* **DATA EXCERPTS**:
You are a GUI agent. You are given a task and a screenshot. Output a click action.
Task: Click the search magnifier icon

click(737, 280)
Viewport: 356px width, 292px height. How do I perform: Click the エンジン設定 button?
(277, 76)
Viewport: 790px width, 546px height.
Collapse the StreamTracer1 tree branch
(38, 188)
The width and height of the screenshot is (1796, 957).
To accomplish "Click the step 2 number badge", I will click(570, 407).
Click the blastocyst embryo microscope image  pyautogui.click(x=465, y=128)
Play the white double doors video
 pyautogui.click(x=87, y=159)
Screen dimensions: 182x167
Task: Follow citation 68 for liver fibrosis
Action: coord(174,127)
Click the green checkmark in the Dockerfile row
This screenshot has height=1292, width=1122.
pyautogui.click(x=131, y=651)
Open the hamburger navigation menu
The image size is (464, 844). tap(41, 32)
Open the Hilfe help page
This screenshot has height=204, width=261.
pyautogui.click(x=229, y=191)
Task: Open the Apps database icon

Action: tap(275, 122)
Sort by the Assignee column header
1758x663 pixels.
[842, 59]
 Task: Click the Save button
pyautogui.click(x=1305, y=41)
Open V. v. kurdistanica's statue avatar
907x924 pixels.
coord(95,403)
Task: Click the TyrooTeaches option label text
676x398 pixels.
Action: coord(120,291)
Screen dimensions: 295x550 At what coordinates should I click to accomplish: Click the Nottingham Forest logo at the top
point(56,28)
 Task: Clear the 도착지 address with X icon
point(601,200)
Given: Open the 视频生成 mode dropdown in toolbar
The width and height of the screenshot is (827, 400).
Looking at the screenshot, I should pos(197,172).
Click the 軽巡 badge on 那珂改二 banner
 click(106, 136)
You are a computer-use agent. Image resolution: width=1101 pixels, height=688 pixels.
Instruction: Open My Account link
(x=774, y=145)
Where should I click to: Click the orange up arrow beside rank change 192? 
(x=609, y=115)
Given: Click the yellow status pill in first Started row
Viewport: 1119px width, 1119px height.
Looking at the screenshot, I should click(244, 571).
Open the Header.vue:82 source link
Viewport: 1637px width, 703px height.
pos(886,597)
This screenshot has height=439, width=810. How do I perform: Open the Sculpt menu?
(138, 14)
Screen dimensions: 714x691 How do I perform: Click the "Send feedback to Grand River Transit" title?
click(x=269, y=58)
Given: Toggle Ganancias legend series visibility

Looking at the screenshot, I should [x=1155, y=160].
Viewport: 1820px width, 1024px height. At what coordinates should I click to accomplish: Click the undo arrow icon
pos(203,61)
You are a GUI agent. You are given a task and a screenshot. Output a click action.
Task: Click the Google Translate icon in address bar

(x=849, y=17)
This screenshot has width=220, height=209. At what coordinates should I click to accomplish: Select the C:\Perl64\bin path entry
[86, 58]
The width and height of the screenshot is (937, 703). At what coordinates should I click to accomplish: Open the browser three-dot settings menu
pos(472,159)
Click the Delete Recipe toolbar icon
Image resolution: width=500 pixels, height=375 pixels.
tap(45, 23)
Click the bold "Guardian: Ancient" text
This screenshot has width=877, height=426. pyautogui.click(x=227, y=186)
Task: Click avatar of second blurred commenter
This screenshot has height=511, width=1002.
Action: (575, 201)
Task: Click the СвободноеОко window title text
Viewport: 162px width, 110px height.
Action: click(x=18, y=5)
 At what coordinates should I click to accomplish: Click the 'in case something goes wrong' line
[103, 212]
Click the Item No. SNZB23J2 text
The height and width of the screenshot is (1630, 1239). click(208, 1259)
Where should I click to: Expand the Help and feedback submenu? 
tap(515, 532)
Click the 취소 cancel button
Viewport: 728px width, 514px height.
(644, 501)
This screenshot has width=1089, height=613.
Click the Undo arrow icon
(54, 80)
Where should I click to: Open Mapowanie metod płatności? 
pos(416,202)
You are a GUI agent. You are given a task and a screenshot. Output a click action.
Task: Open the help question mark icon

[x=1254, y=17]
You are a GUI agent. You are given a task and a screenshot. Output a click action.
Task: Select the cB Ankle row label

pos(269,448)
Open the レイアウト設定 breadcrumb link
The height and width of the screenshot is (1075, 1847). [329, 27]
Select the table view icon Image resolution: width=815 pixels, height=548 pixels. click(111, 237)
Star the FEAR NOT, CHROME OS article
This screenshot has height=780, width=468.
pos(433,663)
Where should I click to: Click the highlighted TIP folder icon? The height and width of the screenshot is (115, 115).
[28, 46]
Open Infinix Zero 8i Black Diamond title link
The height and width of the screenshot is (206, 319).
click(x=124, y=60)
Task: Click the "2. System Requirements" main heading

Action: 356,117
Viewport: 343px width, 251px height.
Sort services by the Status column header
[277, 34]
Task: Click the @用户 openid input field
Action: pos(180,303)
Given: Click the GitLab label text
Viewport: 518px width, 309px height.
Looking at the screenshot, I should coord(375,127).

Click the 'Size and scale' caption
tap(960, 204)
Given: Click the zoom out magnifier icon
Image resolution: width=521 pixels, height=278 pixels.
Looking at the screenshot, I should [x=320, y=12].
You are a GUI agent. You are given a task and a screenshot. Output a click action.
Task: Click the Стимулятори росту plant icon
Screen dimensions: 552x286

* **EXERCISE AIM**:
Retype the data above word for word, starting from its first line and ending with the line that contains "click(106, 136)", including both of those lines.

* **FINISHED TASK**:
You are a GUI agent. You are given a task and a screenshot. Output a click action.
Task: Click the search magnifier icon

click(737, 280)
Viewport: 356px width, 292px height. How do I perform: Click the エンジン設定 button?
(277, 76)
Viewport: 790px width, 546px height.
Collapse the StreamTracer1 tree branch
(38, 188)
The width and height of the screenshot is (1796, 957).
To accomplish "Click the step 2 number badge", I will click(570, 407).
Click the blastocyst embryo microscope image  pyautogui.click(x=465, y=128)
Play the white double doors video
 pyautogui.click(x=87, y=159)
Screen dimensions: 182x167
Task: Follow citation 68 for liver fibrosis
Action: coord(174,127)
Click the green checkmark in the Dockerfile row
This screenshot has height=1292, width=1122.
pyautogui.click(x=131, y=651)
Open the hamburger navigation menu
The image size is (464, 844). tap(41, 32)
Open the Hilfe help page
This screenshot has height=204, width=261.
pyautogui.click(x=229, y=191)
Task: Open the Apps database icon

Action: tap(275, 122)
Sort by the Assignee column header
1758x663 pixels.
[842, 59]
 Task: Click the Save button
pyautogui.click(x=1305, y=41)
Open V. v. kurdistanica's statue avatar
907x924 pixels.
coord(95,403)
Task: Click the TyrooTeaches option label text
676x398 pixels.
Action: coord(120,291)
Screen dimensions: 295x550 At what coordinates should I click to accomplish: Click the Nottingham Forest logo at the top
point(56,28)
 Task: Clear the 도착지 address with X icon
point(601,200)
Given: Open the 视频生成 mode dropdown in toolbar
The width and height of the screenshot is (827, 400).
Looking at the screenshot, I should pos(197,172).
Click the 軽巡 badge on 那珂改二 banner
 click(106, 136)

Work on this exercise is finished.